• Required work: Exactly as written, output each record given below.

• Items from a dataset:

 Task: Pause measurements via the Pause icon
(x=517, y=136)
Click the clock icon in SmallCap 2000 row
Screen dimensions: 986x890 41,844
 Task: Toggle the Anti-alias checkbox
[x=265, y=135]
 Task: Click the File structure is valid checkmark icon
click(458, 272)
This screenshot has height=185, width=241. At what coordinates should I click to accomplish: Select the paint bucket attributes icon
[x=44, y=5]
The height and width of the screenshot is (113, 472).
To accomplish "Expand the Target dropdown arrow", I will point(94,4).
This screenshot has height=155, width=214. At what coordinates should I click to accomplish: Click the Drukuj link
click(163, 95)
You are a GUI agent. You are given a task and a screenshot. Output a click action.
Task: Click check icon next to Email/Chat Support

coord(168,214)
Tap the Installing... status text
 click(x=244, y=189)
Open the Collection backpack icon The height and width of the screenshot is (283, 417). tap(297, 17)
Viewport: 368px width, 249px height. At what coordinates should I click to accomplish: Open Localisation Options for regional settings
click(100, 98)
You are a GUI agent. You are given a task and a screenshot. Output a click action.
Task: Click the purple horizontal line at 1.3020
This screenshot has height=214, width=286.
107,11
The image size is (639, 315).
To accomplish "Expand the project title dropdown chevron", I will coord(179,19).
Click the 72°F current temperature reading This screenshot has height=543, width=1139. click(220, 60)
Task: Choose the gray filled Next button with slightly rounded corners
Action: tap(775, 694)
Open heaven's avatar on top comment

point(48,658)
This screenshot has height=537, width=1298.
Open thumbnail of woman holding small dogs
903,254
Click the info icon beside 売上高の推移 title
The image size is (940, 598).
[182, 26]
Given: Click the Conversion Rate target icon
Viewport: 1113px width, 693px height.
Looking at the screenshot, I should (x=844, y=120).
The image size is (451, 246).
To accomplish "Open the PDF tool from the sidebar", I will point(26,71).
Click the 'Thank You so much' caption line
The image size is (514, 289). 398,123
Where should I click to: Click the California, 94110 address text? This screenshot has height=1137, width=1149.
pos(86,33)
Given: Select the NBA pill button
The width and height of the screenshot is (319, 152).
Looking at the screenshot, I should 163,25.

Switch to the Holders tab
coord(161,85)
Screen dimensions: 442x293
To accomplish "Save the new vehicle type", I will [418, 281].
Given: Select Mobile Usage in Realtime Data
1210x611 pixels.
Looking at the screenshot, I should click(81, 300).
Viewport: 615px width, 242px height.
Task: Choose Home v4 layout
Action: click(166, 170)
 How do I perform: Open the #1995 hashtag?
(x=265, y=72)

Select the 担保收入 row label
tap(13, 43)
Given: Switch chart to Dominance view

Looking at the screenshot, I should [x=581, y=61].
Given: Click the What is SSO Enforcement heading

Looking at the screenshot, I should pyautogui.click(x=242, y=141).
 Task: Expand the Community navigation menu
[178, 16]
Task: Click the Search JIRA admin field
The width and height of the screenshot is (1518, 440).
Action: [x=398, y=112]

• Answer to this exercise:
 Task: Pause measurements via the Pause icon
(x=517, y=136)
Click the clock icon in SmallCap 2000 row
Screen dimensions: 986x890 41,844
 Task: Toggle the Anti-alias checkbox
[x=265, y=135]
 Task: Click the File structure is valid checkmark icon
click(458, 272)
This screenshot has height=185, width=241. At what coordinates should I click to accomplish: Select the paint bucket attributes icon
[x=44, y=5]
The height and width of the screenshot is (113, 472).
To accomplish "Expand the Target dropdown arrow", I will point(94,4).
This screenshot has height=155, width=214. At what coordinates should I click to accomplish: Click the Drukuj link
click(163, 95)
You are a GUI agent. You are given a task and a screenshot. Output a click action.
Task: Click check icon next to Email/Chat Support

coord(168,214)
Tap the Installing... status text
 click(x=244, y=189)
Open the Collection backpack icon The height and width of the screenshot is (283, 417). tap(297, 17)
Viewport: 368px width, 249px height. At what coordinates should I click to accomplish: Open Localisation Options for regional settings
click(100, 98)
You are a GUI agent. You are given a task and a screenshot. Output a click action.
Task: Click the purple horizontal line at 1.3020
This screenshot has height=214, width=286.
107,11
The image size is (639, 315).
To accomplish "Expand the project title dropdown chevron", I will coord(179,19).
Click the 72°F current temperature reading This screenshot has height=543, width=1139. click(220, 60)
Task: Choose the gray filled Next button with slightly rounded corners
Action: tap(775, 694)
Open heaven's avatar on top comment

point(48,658)
This screenshot has height=537, width=1298.
Open thumbnail of woman holding small dogs
903,254
Click the info icon beside 売上高の推移 title
The image size is (940, 598).
[182, 26]
Given: Click the Conversion Rate target icon
Viewport: 1113px width, 693px height.
Looking at the screenshot, I should (x=844, y=120).
The image size is (451, 246).
To accomplish "Open the PDF tool from the sidebar", I will point(26,71).
Click the 'Thank You so much' caption line
The image size is (514, 289). 398,123
Where should I click to: Click the California, 94110 address text? This screenshot has height=1137, width=1149.
pos(86,33)
Given: Select the NBA pill button
The width and height of the screenshot is (319, 152).
Looking at the screenshot, I should 163,25.

Switch to the Holders tab
coord(161,85)
Screen dimensions: 442x293
To accomplish "Save the new vehicle type", I will [418, 281].
Given: Select Mobile Usage in Realtime Data
1210x611 pixels.
Looking at the screenshot, I should click(81, 300).
Viewport: 615px width, 242px height.
Task: Choose Home v4 layout
Action: click(166, 170)
 How do I perform: Open the #1995 hashtag?
(x=265, y=72)

Select the 担保收入 row label
tap(13, 43)
Given: Switch chart to Dominance view

Looking at the screenshot, I should [x=581, y=61].
Given: Click the What is SSO Enforcement heading

Looking at the screenshot, I should pyautogui.click(x=242, y=141).
 Task: Expand the Community navigation menu
[178, 16]
Task: Click the Search JIRA admin field
The width and height of the screenshot is (1518, 440).
Action: [x=398, y=112]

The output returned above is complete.